**Given data**
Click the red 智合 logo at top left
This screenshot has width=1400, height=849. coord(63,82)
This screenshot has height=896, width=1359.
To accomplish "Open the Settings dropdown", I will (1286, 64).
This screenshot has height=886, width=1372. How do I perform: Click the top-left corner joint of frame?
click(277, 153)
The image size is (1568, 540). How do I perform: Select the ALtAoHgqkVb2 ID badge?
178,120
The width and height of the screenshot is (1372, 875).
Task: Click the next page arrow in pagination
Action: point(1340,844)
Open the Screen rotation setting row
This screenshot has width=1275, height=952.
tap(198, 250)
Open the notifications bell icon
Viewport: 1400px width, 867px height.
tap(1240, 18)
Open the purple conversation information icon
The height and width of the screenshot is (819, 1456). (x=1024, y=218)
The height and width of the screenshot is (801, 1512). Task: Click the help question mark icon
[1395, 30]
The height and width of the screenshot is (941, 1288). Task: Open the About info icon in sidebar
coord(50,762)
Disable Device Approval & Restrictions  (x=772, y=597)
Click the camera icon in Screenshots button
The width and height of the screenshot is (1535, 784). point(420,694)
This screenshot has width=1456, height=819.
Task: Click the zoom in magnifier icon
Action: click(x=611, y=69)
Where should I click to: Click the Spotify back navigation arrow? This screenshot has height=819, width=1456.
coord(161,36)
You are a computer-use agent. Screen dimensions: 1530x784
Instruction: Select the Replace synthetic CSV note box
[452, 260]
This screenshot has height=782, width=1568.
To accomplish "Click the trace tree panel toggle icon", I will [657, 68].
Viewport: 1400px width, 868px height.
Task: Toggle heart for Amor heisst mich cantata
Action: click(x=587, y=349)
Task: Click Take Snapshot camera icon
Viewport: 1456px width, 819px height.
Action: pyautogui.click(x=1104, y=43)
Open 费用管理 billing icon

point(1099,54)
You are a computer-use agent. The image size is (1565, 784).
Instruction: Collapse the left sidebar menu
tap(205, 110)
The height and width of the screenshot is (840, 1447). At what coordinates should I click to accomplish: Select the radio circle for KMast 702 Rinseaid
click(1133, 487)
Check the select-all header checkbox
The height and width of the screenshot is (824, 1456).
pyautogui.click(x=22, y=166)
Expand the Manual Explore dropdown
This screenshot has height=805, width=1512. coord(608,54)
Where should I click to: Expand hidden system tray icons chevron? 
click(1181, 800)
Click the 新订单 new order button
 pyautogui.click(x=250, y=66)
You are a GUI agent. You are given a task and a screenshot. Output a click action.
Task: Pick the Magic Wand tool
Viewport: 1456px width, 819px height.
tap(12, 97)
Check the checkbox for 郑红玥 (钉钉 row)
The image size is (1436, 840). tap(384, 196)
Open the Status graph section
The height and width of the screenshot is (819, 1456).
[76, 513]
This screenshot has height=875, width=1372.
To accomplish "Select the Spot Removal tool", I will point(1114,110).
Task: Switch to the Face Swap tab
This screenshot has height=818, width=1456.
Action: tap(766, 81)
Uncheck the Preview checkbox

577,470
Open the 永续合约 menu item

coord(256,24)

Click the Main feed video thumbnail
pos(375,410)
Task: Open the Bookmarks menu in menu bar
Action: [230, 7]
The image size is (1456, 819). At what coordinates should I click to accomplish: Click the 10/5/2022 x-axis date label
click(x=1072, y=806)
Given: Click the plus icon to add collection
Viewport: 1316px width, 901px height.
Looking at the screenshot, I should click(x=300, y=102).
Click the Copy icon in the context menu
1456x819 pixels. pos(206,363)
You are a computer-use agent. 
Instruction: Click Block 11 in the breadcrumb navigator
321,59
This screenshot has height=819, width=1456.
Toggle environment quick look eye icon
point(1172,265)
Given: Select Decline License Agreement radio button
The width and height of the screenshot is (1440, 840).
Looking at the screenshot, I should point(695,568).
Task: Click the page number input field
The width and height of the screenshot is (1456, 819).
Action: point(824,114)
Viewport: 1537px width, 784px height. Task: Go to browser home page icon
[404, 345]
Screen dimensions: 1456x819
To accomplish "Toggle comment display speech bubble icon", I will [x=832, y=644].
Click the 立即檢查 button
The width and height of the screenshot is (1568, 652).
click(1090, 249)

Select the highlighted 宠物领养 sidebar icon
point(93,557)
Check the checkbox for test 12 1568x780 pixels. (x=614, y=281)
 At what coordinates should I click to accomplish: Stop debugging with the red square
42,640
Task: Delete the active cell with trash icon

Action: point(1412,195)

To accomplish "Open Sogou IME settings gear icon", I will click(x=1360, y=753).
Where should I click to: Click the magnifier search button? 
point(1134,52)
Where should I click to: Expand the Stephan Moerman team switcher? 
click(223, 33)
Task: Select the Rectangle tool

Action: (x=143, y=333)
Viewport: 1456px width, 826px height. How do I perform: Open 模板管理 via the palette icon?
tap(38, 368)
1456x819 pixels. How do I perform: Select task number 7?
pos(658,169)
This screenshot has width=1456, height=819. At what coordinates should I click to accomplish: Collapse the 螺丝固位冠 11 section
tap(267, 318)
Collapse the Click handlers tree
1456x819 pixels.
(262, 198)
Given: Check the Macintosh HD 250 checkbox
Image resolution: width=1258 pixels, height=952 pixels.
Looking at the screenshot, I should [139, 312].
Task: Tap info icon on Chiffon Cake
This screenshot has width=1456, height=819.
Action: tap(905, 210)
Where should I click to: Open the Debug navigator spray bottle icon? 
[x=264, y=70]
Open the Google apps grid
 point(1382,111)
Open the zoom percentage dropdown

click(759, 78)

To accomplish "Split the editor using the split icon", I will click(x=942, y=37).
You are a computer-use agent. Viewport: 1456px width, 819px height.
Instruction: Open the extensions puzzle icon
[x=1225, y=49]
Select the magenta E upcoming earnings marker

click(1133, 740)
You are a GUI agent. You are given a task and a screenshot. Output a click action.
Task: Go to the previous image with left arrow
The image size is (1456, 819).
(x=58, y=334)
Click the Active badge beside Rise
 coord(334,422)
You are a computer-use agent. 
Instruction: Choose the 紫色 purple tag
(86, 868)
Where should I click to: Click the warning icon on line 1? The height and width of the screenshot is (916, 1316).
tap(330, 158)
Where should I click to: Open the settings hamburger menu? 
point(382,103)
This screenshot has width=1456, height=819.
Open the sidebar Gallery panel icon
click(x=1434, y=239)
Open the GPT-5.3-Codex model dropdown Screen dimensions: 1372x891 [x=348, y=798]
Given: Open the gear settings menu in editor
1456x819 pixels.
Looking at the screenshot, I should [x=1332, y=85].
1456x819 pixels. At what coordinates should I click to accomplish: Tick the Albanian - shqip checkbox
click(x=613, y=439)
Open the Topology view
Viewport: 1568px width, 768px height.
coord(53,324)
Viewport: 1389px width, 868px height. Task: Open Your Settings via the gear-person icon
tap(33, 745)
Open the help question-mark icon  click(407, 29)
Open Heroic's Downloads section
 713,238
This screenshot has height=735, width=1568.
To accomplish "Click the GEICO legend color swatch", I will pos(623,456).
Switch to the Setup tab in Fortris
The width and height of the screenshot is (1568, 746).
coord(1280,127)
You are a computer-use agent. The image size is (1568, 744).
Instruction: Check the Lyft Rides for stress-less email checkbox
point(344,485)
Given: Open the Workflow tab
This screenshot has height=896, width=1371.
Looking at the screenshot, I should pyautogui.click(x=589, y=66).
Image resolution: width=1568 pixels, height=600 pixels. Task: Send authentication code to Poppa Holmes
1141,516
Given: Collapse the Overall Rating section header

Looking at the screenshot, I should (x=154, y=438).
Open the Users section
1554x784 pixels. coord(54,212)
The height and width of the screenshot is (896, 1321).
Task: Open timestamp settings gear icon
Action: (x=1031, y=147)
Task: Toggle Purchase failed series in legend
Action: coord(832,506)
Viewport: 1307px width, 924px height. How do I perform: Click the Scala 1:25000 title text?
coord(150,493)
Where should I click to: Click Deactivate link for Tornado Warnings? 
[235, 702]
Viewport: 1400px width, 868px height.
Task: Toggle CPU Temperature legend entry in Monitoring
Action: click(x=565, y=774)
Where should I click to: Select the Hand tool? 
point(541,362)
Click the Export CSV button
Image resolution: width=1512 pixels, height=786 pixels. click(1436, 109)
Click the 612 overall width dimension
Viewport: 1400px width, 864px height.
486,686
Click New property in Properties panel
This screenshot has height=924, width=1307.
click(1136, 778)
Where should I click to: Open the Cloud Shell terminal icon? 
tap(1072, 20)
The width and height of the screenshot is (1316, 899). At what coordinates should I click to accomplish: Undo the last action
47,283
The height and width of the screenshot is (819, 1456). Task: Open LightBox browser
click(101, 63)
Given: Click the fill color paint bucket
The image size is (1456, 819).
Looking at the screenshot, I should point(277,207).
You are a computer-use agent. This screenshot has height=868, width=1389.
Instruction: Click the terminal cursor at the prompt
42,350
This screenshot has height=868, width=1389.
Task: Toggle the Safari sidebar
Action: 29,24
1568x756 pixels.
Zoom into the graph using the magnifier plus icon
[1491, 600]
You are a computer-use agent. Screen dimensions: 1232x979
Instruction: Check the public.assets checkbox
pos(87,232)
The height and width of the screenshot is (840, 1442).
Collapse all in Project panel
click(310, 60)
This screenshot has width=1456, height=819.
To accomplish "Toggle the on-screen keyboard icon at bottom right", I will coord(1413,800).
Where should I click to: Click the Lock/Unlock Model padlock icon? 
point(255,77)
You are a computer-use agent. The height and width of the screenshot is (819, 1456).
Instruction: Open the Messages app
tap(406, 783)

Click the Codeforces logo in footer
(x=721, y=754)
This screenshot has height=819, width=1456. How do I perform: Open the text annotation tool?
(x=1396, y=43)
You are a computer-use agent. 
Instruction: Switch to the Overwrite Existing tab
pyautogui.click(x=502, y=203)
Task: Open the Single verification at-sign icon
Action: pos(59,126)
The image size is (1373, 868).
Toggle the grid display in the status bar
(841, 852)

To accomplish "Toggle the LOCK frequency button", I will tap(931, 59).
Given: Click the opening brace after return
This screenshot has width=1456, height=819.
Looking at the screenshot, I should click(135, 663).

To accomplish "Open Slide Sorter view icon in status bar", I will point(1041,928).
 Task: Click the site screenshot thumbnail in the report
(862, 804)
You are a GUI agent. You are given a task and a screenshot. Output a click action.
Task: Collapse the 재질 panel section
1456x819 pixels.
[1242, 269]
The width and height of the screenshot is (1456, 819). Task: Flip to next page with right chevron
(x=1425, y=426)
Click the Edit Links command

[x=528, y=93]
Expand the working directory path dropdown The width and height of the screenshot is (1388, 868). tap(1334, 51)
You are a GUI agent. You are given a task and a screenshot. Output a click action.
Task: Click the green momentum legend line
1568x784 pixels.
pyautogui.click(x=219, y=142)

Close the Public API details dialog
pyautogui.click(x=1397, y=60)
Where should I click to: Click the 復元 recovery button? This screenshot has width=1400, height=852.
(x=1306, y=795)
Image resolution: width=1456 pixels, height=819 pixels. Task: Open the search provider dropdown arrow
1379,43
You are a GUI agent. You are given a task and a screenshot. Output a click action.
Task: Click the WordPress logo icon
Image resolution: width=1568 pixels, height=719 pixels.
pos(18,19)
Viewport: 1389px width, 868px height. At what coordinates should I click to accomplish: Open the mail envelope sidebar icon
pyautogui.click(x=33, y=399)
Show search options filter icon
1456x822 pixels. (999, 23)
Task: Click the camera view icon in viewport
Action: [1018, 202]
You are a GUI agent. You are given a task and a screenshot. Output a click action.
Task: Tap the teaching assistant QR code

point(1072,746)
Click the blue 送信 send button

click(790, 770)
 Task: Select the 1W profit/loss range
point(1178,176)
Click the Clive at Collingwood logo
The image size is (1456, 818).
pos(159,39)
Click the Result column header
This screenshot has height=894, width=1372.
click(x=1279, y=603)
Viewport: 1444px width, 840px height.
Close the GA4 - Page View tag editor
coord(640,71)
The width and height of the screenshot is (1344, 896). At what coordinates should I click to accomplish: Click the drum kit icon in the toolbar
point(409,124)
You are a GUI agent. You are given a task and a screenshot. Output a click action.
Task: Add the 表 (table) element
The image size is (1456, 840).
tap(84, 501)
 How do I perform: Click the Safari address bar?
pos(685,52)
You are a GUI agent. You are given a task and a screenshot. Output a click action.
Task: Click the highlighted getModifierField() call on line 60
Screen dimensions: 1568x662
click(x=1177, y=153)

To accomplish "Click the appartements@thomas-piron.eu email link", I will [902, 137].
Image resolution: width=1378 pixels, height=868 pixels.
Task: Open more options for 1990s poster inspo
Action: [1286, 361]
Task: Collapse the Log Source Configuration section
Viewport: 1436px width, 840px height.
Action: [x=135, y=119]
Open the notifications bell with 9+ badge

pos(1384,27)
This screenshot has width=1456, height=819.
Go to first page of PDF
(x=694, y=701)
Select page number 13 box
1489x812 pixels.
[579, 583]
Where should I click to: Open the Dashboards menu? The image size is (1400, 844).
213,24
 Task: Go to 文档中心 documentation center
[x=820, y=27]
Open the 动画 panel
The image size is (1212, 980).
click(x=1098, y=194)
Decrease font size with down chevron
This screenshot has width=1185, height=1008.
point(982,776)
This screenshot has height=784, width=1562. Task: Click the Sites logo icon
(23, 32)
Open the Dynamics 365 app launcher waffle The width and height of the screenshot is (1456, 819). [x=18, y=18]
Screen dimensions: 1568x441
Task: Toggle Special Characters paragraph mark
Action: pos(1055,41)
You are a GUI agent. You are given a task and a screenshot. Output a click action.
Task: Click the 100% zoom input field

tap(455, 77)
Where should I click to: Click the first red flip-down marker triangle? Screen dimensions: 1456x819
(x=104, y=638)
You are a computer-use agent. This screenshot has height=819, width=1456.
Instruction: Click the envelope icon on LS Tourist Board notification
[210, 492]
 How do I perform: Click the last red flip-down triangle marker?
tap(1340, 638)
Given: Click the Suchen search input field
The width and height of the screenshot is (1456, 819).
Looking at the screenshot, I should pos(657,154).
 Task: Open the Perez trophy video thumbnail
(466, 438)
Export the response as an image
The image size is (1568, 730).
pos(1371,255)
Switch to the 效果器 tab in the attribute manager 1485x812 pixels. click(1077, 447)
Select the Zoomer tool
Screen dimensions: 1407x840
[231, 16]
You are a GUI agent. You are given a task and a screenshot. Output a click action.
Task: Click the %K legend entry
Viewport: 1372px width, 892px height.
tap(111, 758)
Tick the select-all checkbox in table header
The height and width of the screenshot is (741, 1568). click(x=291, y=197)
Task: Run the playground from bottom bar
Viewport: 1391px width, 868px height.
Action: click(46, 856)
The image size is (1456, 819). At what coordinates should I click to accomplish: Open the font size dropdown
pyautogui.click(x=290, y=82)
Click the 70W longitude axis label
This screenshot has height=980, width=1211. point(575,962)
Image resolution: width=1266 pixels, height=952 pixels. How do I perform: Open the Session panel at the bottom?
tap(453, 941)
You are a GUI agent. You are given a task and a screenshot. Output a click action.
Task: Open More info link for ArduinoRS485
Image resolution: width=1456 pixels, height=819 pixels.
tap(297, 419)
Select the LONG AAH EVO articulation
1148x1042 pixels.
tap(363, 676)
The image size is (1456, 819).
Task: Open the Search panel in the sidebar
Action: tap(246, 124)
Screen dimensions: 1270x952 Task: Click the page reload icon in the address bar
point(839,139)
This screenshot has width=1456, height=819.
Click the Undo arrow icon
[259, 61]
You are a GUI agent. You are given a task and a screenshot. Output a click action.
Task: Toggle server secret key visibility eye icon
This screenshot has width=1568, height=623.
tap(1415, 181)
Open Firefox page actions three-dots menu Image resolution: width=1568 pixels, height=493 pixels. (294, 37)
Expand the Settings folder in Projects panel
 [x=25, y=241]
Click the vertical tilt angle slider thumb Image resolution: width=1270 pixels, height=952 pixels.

**Assignment**
Would you show each line of the material above that contains the string "computer"?

**Exercise answer**
You are a computer-use agent. Screen dimensions: 1530x784
You are a computer-use agent. The image size is (1565, 784).
You are a computer-use agent. 
You are a computer-use agent. Viewport: 1456px width, 819px height.
You are a computer-use agent. 
You are a computer-use agent. The image size is (1568, 744).
You are a computer-use agent. This screenshot has height=868, width=1389.
You are a computer-use agent. Screen dimensions: 1232x979
You are a computer-use agent. The height and width of the screenshot is (819, 1456).
You are a computer-use agent. 
You are a computer-use agent. This screenshot has height=819, width=1456.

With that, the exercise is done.